Top of Selected extract

Purpose of the Study:

  • To review the multifaceted roles of the cadherin/catenin adhesion system in nervous system development and function.
  • To highlight the involvement of cadherins in brain morphogenesis, neuronal cell migration, and neurite extension.
  • To explore the significance of cadherins in neuronal wiring, synaptogenesis, and synaptic plasticity.

Main Methods:

  • Review of existing literature on cadherin/catenin function in the nervous system.
  • Analysis of studies detailing cadherin involvement in developmental processes.
  • Examination of research on cadherins at synaptic sites and their role in plasticity.

Main Results:

  • Cadherins are essential for neuroepithelium formation, maintenance, neurite extension, and neuronal migration in vertebrates.

Bottom of Selected extract

Write the next part of the summary on cadherins in the nervous system, starting after its last line. The data below has nothing to do with the cadherin review summary.

Top of Supplied records

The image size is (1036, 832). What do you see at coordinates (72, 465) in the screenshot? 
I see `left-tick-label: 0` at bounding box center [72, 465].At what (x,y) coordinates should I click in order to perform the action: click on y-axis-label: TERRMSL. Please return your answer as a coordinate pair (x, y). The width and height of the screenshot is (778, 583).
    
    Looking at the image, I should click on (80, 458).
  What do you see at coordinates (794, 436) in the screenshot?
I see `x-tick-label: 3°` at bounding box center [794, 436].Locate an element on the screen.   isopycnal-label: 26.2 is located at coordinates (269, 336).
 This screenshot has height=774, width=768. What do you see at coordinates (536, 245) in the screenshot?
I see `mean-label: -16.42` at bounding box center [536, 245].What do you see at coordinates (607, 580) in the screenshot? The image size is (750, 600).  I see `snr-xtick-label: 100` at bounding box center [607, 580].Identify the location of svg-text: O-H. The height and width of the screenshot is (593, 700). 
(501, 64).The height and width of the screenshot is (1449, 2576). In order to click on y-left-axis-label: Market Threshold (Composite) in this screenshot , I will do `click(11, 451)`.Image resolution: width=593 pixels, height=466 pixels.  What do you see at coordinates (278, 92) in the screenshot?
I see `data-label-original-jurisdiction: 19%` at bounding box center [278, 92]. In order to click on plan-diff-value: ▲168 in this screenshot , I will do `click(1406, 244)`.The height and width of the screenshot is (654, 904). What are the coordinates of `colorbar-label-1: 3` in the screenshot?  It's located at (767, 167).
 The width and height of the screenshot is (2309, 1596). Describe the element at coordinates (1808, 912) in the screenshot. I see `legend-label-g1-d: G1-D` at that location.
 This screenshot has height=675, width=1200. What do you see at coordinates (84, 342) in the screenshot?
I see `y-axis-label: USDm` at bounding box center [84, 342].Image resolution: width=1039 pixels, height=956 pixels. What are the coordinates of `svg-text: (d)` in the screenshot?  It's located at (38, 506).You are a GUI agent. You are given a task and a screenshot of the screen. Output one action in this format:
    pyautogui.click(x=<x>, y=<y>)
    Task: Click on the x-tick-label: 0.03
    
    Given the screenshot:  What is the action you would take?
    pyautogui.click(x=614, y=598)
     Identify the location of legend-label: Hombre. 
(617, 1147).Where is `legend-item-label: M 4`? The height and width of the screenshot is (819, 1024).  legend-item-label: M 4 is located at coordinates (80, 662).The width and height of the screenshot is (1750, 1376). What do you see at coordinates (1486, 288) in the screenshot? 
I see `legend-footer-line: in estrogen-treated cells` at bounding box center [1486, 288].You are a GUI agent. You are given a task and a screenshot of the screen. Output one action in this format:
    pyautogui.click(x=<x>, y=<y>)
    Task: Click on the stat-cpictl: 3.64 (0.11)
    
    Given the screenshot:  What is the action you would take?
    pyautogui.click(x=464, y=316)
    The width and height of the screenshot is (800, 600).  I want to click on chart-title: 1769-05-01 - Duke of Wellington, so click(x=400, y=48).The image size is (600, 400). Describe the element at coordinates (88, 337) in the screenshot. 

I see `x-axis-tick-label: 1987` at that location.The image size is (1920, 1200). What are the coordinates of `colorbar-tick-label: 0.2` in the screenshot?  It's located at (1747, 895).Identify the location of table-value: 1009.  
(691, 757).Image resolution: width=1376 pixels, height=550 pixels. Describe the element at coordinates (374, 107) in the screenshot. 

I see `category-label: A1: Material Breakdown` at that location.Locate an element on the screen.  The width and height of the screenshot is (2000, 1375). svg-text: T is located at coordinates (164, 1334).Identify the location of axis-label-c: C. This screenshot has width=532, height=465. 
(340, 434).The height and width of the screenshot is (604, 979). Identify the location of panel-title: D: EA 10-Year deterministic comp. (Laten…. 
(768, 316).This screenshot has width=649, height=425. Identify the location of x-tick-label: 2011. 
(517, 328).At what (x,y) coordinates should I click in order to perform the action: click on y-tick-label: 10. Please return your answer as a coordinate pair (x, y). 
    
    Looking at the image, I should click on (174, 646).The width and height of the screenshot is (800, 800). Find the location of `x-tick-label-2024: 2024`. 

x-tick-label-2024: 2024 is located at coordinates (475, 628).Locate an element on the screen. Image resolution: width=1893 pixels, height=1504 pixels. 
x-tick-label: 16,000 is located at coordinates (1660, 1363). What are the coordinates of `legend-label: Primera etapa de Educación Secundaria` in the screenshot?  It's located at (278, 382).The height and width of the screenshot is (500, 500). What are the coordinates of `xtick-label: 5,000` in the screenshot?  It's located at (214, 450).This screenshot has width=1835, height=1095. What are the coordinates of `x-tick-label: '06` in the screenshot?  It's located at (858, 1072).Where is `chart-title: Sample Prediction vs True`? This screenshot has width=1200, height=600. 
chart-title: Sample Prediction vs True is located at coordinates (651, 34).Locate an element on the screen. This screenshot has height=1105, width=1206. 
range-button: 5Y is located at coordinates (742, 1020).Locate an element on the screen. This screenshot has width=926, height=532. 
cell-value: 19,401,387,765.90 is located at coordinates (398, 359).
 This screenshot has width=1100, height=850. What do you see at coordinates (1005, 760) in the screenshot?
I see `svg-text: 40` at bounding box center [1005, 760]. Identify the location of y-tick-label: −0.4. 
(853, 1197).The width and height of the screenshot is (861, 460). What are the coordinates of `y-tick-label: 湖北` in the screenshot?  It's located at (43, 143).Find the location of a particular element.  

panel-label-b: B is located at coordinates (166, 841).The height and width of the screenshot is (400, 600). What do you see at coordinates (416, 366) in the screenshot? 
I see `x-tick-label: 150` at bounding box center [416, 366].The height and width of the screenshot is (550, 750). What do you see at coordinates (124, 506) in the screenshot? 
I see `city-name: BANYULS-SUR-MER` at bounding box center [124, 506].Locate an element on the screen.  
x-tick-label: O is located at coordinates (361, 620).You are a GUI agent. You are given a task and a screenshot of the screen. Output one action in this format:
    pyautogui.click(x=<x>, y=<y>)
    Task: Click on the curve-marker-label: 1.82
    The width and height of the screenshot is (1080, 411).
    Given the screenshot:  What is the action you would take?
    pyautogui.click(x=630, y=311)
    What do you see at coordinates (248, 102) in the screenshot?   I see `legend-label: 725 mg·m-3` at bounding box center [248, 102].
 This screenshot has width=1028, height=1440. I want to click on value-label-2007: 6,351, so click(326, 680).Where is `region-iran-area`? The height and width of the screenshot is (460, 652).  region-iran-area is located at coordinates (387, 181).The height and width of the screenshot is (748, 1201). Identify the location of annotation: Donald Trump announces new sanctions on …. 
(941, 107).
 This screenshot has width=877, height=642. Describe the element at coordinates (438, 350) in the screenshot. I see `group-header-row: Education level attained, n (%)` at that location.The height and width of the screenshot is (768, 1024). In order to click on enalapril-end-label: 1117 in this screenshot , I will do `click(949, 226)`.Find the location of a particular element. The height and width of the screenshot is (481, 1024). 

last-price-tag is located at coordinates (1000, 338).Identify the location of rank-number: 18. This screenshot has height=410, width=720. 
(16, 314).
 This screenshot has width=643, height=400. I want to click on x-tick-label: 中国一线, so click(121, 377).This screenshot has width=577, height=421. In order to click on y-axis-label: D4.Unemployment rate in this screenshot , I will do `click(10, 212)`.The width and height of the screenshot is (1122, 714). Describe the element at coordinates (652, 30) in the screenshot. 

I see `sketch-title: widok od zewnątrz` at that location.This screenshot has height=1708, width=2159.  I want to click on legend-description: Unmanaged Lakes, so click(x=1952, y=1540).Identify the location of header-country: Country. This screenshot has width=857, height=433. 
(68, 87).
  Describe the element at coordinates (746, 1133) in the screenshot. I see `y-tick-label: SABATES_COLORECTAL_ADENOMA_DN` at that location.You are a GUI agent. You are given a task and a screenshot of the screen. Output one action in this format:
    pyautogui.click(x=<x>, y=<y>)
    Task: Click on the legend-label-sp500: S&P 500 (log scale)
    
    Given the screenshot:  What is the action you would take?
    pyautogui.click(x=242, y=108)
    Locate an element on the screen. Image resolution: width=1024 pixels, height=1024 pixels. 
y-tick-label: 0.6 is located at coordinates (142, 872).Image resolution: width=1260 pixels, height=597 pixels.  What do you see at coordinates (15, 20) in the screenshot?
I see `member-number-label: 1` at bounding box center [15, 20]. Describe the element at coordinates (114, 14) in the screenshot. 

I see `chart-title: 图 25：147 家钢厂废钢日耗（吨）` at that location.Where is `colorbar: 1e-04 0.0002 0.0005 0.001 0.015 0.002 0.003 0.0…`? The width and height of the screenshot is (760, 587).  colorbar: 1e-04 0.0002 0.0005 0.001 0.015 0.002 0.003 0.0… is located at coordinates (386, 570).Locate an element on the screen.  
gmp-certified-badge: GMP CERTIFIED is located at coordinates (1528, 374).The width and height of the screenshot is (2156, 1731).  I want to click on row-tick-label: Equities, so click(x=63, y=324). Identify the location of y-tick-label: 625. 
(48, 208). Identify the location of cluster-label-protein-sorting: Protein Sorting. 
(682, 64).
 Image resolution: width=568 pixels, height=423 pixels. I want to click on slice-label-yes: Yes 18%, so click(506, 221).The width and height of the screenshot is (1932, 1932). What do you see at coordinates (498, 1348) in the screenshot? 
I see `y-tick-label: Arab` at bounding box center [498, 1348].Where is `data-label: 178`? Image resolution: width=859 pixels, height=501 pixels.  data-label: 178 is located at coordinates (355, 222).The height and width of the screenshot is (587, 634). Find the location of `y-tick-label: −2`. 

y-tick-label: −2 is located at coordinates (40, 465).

Bottom of Supplied records

- _Answer area_:
  • Cadherin-mediated interactions are critical for neuronal wiring in invertebrates.
  • The cadherin/catenin system stabilizes excitatory synapses, facilitates synaptic molecule assembly, and influences synaptic plasticity.

Conclusions:

  • The cadherin/catenin system is a fundamental regulator of nervous system architecture and function across species.
  • Individual cadherin subtypes exhibit distinct roles in modulating synaptic activity.
  • Further research into specific cadherin subtypes can elucidate precise mechanisms of synaptic regulation.